_EXERCISE AIM_. Extract precisely the lines of the entries below, from the first line through the line containing "Task: Select Upload a template file option".

________

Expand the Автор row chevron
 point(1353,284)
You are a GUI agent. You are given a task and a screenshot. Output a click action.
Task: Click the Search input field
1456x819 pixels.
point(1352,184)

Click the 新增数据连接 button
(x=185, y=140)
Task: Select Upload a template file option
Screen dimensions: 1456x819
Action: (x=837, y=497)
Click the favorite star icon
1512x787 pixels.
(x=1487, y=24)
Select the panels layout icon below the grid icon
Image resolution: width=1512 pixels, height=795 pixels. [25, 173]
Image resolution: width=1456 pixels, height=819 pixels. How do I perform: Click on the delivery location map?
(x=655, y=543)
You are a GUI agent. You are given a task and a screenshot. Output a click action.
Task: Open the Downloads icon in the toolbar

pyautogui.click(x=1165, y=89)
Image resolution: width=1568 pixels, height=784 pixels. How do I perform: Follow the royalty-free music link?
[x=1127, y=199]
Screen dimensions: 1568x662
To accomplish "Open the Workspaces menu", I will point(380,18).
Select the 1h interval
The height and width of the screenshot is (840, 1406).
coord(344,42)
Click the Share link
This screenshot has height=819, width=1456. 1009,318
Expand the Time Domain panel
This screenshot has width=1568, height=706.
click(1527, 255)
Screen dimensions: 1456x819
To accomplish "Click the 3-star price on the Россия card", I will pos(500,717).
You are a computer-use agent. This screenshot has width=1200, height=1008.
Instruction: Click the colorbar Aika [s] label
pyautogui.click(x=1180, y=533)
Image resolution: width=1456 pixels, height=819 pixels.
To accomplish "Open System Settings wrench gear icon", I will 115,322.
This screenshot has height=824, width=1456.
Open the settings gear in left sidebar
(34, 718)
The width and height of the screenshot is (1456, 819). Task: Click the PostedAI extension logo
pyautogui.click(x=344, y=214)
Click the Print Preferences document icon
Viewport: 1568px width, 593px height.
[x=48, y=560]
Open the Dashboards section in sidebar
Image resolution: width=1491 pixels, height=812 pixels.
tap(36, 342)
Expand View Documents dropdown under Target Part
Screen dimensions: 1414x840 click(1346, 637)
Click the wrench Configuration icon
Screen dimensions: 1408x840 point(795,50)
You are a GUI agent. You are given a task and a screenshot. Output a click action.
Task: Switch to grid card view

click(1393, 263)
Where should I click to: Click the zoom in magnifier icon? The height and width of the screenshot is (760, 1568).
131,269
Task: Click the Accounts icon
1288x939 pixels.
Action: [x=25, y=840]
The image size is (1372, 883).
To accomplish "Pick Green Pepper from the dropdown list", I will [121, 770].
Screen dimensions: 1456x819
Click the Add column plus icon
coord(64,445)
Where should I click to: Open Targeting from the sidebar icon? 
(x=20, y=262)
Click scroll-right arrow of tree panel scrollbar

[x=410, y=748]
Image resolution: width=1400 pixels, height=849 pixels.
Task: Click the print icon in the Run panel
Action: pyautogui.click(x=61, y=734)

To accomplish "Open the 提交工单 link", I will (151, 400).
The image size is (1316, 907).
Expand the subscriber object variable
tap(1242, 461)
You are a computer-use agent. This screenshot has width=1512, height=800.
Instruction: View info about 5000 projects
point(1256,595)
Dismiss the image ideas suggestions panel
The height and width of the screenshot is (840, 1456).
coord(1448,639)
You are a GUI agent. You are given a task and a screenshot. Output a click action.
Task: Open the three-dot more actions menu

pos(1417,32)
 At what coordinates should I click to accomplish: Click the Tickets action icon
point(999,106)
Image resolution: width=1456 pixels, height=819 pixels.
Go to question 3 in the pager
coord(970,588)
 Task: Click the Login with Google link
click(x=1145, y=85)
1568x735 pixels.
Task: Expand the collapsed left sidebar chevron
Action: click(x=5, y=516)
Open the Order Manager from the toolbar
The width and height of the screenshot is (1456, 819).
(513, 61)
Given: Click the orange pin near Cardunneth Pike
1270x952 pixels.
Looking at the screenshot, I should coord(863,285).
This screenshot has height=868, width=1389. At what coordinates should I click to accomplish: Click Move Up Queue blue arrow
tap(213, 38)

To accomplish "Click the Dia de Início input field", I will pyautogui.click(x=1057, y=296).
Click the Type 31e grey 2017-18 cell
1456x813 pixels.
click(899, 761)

________

_PROBLEM SOLUTION_.
Expand the Автор row chevron
 point(1353,284)
You are a GUI agent. You are given a task and a screenshot. Output a click action.
Task: Click the Search input field
1456x819 pixels.
point(1352,184)

Click the 新增数据连接 button
(x=185, y=140)
Task: Select Upload a template file option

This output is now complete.